**To-do item**
Counting with case-sensitive matching, how many lines in the entries below contain the string "likely"? Give only the number.

#####

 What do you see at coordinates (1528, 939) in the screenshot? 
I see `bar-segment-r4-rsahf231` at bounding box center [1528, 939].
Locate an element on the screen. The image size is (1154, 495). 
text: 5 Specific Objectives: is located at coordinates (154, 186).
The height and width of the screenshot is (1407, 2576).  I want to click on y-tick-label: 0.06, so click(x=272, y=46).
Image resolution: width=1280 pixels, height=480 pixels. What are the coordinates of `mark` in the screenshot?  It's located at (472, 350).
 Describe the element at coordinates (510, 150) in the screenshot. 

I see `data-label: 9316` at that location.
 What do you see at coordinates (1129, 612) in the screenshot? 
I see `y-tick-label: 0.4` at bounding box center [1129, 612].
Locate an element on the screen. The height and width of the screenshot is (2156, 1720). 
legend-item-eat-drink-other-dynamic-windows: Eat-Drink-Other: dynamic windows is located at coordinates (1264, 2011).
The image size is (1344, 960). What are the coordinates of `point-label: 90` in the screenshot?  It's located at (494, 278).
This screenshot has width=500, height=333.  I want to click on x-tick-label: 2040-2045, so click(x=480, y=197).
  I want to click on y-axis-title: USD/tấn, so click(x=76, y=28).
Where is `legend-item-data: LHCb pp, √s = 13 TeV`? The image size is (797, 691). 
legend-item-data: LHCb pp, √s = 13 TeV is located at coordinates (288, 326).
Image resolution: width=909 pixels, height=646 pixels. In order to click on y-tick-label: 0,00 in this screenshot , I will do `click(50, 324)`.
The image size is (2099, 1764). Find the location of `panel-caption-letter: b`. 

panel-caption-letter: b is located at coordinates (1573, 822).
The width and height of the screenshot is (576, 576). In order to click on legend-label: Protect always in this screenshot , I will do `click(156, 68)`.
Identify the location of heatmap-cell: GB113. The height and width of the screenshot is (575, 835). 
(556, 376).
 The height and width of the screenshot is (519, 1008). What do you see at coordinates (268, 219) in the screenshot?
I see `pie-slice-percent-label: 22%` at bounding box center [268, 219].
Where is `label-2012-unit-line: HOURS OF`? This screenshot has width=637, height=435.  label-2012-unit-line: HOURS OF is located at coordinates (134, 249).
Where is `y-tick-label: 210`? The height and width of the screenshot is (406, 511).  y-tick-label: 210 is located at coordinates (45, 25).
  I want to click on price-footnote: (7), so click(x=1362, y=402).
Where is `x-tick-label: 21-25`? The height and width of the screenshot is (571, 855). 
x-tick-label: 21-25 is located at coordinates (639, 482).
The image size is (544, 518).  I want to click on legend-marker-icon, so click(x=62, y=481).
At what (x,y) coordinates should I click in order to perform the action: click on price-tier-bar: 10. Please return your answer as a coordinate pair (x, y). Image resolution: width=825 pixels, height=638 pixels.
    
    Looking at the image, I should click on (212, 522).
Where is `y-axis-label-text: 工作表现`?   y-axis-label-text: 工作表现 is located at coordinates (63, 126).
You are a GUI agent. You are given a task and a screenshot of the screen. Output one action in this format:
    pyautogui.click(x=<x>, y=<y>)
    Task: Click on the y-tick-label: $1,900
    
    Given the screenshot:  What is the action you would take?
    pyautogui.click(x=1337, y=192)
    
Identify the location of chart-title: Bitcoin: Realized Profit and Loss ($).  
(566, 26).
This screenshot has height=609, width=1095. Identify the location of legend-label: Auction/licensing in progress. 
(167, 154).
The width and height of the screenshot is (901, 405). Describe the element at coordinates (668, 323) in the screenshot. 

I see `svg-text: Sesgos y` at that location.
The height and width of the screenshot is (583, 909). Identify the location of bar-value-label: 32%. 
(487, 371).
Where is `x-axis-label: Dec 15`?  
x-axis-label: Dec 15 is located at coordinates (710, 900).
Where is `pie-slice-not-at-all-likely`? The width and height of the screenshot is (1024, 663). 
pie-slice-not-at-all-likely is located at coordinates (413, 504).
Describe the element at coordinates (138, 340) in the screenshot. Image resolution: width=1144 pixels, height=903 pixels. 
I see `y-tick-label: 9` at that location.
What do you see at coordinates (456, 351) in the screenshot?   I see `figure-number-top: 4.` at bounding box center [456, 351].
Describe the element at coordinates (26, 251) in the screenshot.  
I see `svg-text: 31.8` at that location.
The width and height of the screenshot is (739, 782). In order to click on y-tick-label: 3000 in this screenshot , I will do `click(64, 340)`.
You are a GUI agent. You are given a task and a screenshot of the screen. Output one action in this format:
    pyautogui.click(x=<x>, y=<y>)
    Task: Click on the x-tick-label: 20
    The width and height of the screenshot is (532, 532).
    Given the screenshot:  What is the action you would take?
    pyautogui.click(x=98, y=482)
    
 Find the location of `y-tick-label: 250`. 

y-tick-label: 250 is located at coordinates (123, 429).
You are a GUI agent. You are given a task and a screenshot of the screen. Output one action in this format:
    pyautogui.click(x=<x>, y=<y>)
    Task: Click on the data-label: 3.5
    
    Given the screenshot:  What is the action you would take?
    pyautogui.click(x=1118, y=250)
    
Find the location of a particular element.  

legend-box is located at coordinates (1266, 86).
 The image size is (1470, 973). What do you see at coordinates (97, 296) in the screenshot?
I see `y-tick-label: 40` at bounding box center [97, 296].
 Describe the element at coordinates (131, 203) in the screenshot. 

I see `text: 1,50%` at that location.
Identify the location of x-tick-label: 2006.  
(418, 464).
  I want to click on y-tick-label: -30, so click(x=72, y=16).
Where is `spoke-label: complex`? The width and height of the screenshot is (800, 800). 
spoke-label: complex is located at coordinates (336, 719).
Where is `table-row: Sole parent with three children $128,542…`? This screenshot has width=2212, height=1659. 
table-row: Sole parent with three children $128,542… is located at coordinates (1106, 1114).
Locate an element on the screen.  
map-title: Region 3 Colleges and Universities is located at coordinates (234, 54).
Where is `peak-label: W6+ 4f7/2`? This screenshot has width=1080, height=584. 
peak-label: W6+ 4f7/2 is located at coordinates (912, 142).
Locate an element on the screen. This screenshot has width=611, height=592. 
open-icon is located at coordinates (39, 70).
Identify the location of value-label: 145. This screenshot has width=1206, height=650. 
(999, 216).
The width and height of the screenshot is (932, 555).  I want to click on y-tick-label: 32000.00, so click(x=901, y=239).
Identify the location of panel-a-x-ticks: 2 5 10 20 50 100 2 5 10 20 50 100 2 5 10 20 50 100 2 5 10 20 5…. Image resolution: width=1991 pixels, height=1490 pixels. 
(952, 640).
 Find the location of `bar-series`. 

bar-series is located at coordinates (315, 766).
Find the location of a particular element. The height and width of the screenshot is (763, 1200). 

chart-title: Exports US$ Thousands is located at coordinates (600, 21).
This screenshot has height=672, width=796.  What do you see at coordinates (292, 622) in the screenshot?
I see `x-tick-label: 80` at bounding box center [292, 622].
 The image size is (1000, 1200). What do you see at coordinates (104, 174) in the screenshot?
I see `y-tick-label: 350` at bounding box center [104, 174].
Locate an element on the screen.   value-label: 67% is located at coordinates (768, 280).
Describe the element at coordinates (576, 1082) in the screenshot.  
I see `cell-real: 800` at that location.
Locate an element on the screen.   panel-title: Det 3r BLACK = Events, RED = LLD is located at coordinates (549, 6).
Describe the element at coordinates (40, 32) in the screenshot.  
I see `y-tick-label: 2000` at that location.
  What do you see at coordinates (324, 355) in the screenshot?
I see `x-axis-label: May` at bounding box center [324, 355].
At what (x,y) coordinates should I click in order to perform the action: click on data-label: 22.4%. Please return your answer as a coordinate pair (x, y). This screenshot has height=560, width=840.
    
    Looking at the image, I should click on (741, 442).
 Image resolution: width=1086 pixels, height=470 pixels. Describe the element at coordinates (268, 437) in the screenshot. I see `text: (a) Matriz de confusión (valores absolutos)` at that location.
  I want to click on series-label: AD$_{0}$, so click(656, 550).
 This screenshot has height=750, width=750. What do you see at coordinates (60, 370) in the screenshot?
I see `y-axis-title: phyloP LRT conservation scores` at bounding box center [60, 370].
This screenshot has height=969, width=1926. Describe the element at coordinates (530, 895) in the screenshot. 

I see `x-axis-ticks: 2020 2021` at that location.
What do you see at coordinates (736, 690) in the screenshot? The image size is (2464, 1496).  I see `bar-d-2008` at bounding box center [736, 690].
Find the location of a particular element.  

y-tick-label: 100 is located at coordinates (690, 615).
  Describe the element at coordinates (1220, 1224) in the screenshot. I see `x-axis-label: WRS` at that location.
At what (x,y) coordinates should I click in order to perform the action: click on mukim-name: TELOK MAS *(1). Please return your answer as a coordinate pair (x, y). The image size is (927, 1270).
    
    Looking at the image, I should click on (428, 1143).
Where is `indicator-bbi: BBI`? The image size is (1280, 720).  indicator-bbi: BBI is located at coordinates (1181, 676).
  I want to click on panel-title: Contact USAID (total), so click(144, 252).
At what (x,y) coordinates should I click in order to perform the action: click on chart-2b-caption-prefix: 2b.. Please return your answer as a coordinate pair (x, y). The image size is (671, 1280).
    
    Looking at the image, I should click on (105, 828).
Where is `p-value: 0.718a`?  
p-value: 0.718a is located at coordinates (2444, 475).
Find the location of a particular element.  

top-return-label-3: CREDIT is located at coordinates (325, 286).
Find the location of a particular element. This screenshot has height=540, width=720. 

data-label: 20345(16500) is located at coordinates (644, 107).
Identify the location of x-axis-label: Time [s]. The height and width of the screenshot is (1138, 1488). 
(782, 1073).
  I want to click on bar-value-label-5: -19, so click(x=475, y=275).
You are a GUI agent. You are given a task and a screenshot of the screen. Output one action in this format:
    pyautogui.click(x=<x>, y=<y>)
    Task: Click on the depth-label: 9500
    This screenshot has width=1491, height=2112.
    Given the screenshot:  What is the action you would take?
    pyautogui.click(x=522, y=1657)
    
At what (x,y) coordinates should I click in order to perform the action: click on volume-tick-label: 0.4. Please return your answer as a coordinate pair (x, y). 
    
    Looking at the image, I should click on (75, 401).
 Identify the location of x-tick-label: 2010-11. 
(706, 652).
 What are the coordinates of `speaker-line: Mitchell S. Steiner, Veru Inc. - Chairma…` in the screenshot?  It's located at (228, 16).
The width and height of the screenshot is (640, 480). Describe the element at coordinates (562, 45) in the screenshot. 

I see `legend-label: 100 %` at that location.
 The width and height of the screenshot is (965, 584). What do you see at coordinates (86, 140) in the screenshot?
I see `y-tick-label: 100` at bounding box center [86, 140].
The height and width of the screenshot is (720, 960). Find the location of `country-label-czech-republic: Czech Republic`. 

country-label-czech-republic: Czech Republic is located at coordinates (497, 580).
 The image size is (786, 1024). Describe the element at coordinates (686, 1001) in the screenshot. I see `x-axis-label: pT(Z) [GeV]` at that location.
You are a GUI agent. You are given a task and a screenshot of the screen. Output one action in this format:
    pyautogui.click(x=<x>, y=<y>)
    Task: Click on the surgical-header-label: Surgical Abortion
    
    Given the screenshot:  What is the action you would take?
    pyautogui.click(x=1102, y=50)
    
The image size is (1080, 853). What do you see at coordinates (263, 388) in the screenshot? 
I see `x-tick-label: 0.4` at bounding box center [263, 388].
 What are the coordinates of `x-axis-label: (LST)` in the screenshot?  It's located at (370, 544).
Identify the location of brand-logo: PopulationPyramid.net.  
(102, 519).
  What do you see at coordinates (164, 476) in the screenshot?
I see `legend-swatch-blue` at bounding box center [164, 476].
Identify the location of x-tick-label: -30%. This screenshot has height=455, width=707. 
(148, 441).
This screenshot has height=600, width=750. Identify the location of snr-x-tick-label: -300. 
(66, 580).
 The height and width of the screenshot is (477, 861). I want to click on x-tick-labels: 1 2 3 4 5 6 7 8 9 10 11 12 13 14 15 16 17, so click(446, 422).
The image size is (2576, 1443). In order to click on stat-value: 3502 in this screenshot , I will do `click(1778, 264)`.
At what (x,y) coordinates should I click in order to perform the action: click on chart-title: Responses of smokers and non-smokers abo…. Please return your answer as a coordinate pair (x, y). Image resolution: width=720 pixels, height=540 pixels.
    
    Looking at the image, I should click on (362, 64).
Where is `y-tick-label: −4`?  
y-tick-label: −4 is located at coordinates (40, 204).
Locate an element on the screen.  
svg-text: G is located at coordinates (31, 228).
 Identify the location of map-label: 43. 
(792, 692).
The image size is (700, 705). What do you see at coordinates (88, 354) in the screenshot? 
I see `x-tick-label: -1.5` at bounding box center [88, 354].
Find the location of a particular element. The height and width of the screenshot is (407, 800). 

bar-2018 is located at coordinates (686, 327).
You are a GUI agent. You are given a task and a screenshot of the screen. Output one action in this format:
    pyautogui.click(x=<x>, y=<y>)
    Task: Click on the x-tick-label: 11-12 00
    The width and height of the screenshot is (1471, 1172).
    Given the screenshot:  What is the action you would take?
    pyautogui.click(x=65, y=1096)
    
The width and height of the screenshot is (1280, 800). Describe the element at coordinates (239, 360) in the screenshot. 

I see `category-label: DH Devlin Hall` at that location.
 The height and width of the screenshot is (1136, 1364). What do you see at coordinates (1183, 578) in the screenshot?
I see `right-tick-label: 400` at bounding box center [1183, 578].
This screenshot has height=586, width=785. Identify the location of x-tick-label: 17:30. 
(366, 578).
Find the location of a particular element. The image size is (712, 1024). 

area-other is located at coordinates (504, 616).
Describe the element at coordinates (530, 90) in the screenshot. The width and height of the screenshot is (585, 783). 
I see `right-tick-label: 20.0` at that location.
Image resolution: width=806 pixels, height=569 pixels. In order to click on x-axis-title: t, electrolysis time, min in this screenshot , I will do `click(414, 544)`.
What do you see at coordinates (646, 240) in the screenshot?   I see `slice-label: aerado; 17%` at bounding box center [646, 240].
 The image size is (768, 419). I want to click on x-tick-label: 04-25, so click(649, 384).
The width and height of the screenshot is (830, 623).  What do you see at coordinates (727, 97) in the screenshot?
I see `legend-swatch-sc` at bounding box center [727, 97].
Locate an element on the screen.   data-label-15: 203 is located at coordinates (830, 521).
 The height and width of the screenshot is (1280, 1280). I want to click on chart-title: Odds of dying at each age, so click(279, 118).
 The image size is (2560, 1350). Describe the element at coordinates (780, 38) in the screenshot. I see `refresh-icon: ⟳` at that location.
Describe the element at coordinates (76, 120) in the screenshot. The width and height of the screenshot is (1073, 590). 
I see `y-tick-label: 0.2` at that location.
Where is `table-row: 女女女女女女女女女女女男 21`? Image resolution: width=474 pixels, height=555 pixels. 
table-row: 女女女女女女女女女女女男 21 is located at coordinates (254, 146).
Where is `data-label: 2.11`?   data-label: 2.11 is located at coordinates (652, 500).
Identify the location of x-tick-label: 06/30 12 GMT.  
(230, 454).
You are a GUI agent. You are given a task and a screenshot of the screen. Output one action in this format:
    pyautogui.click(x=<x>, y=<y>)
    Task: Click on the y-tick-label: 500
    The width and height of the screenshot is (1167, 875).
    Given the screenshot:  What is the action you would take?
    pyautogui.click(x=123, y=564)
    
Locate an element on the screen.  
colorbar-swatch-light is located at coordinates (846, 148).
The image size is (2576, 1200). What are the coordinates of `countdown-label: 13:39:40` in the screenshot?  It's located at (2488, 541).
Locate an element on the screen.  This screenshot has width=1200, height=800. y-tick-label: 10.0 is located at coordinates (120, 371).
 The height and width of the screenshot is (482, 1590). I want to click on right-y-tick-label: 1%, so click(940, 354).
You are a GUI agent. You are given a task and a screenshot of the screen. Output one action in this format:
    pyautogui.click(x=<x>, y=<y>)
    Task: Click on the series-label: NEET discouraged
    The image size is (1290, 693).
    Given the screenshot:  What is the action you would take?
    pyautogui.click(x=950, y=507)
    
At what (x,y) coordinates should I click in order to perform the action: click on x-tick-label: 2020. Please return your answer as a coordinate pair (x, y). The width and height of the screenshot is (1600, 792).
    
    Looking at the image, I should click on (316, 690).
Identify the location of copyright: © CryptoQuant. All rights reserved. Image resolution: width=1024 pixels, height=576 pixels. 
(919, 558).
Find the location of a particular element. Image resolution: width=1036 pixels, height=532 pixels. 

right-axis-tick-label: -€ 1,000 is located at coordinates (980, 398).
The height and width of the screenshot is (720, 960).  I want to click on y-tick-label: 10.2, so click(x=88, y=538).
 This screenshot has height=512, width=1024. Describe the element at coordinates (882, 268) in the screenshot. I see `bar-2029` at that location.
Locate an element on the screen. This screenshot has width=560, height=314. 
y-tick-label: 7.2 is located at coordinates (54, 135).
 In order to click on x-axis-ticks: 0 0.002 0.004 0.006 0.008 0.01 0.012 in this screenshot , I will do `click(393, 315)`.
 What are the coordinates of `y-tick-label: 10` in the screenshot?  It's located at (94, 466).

#####

**Result of this task**
2